Aim of the exercise:
From the records below, copy the lines that include "Create".

Source data:
+ + + + + + +

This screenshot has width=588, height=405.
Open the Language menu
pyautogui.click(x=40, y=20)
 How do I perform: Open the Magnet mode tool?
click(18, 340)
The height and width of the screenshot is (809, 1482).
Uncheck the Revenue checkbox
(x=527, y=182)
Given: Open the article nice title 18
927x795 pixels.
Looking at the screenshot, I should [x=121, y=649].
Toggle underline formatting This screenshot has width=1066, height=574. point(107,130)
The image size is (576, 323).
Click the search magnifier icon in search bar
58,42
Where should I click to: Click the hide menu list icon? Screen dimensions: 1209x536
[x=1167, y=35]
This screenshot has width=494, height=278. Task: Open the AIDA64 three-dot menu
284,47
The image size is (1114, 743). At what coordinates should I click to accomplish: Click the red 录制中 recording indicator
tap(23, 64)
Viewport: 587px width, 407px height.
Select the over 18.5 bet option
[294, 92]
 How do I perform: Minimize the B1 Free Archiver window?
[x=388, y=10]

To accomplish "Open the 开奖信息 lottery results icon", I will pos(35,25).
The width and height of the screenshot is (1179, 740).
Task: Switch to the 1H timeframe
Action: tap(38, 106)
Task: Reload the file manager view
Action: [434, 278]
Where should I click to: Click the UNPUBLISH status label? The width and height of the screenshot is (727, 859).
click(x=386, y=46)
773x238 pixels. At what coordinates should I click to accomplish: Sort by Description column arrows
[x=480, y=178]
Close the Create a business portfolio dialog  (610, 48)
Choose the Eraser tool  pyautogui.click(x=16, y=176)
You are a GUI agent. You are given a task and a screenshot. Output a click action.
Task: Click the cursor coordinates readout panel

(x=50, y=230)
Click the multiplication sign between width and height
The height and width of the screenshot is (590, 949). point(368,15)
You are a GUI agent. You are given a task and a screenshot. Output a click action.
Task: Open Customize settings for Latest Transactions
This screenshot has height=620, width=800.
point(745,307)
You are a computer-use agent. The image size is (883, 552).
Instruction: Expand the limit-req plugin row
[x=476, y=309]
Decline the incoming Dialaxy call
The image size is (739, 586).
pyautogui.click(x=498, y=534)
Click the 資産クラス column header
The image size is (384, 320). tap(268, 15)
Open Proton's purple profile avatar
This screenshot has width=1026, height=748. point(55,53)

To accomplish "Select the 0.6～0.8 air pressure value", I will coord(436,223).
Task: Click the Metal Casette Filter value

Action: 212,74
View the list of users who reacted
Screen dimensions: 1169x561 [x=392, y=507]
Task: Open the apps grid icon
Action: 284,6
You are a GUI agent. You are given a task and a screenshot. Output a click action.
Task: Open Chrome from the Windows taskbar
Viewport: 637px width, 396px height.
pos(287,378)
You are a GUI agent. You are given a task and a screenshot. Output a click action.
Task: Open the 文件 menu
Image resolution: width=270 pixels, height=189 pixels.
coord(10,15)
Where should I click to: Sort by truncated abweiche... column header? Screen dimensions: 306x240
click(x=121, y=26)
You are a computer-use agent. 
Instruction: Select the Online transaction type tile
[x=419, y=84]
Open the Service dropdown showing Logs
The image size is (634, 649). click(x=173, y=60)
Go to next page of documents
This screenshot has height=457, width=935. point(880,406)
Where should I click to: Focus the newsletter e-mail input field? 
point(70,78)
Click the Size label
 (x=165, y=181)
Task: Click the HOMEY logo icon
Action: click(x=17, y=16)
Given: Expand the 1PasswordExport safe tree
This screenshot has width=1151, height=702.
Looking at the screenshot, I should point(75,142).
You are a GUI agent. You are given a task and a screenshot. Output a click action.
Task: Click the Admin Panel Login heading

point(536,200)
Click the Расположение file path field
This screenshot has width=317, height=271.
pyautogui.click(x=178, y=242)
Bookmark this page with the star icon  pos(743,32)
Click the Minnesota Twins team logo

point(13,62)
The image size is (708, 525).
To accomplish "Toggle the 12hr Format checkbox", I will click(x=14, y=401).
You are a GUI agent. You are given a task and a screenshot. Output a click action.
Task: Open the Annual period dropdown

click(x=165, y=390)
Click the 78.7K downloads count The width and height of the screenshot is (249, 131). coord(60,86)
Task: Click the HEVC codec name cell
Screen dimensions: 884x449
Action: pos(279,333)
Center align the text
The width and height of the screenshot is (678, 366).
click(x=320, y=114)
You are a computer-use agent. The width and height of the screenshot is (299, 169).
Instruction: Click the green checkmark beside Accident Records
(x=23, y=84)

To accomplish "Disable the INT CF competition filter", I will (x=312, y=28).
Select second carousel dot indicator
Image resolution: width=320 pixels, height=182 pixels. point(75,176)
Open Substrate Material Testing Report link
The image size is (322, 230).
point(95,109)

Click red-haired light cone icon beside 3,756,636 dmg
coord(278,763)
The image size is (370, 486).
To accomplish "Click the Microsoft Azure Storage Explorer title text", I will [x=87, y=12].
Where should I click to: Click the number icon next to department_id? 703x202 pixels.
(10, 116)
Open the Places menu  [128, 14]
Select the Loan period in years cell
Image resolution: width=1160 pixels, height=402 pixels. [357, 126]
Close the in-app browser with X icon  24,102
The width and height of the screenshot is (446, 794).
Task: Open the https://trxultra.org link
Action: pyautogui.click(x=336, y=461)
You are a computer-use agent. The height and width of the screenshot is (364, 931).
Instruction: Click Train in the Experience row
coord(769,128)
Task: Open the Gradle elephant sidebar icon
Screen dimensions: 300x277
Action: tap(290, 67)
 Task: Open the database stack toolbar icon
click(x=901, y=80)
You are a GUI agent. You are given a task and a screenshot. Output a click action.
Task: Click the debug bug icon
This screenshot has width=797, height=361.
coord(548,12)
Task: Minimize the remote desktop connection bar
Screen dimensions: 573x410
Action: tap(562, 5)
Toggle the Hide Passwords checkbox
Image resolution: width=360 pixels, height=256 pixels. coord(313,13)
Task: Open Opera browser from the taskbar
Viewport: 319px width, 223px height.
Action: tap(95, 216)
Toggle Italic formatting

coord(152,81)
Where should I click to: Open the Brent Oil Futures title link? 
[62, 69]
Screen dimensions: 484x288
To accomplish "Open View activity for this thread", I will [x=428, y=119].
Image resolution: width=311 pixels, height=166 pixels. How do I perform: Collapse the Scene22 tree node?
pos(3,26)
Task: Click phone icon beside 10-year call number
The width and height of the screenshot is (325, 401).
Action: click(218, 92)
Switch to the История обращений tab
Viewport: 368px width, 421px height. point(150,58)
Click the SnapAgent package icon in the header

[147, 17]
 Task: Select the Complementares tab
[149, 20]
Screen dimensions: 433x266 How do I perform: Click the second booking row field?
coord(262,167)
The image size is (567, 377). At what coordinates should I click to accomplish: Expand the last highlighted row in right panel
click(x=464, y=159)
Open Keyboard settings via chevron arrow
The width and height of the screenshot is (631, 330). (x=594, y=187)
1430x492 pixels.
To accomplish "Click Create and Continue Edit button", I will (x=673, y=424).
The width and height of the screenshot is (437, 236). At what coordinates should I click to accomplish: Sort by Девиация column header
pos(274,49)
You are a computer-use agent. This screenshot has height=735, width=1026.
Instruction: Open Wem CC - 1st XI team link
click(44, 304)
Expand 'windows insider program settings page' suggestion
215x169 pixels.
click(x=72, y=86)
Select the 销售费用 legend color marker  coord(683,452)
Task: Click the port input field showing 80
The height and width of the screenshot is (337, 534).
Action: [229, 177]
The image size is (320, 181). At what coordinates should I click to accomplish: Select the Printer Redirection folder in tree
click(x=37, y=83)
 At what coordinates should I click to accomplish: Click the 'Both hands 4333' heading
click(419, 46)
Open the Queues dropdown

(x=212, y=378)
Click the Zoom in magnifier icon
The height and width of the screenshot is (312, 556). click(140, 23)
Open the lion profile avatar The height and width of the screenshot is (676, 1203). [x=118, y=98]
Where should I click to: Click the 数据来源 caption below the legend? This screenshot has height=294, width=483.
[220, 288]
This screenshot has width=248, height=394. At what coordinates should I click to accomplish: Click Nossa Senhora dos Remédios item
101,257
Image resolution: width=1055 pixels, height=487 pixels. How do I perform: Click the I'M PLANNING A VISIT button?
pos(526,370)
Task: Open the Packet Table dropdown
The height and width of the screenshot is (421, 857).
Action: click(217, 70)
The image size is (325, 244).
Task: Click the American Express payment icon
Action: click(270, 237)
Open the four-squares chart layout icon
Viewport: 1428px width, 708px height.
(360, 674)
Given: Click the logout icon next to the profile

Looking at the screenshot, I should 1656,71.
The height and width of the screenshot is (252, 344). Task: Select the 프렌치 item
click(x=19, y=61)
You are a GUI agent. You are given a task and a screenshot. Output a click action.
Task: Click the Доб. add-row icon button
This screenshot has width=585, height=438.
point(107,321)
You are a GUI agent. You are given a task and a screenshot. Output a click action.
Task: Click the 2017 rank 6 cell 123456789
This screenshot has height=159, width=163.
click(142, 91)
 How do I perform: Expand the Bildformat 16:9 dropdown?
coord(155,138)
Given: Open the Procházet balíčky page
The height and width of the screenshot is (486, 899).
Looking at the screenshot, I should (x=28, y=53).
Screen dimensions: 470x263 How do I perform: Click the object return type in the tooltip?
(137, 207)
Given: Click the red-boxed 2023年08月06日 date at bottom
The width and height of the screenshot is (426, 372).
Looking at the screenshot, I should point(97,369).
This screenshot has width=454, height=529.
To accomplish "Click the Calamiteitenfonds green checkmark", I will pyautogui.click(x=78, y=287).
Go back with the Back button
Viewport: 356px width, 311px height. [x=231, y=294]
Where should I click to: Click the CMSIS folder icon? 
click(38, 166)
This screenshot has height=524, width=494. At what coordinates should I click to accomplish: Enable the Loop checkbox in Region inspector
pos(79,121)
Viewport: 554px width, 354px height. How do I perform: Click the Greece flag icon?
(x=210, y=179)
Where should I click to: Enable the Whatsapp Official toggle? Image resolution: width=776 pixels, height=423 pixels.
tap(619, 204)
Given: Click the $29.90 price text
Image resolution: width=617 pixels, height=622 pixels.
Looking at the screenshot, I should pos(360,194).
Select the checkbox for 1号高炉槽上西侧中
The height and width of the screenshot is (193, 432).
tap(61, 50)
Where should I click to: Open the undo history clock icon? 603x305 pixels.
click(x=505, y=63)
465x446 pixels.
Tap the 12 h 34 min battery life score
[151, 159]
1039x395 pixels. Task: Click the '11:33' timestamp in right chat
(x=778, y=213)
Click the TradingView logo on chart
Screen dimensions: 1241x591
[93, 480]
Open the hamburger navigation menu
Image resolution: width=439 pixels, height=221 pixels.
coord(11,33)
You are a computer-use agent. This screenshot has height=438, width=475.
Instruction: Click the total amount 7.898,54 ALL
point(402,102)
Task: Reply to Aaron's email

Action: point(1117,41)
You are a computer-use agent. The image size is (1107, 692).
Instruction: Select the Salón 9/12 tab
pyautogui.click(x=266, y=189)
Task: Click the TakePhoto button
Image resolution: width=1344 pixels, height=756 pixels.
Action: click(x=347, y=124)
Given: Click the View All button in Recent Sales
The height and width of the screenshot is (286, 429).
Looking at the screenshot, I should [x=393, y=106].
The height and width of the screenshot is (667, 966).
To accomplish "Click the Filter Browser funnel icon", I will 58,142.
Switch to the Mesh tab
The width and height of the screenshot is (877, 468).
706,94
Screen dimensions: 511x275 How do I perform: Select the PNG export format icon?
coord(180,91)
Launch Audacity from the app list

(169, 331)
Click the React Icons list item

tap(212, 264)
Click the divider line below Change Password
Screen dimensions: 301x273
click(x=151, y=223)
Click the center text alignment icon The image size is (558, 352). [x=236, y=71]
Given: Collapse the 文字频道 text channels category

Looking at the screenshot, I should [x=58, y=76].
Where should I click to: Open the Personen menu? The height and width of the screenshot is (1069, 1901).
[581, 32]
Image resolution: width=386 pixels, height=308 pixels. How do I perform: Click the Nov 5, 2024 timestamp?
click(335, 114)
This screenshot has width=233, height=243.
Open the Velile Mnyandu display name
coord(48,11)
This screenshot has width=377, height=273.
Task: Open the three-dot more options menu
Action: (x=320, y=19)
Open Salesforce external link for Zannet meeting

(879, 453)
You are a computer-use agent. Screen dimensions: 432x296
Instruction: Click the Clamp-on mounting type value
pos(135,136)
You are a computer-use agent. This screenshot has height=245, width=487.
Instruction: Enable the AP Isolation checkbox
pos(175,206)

+ + + + + + +

Task solution:
Close the Create a business portfolio dialog  (610, 48)
To accomplish "Click Create and Continue Edit button", I will (x=673, y=424).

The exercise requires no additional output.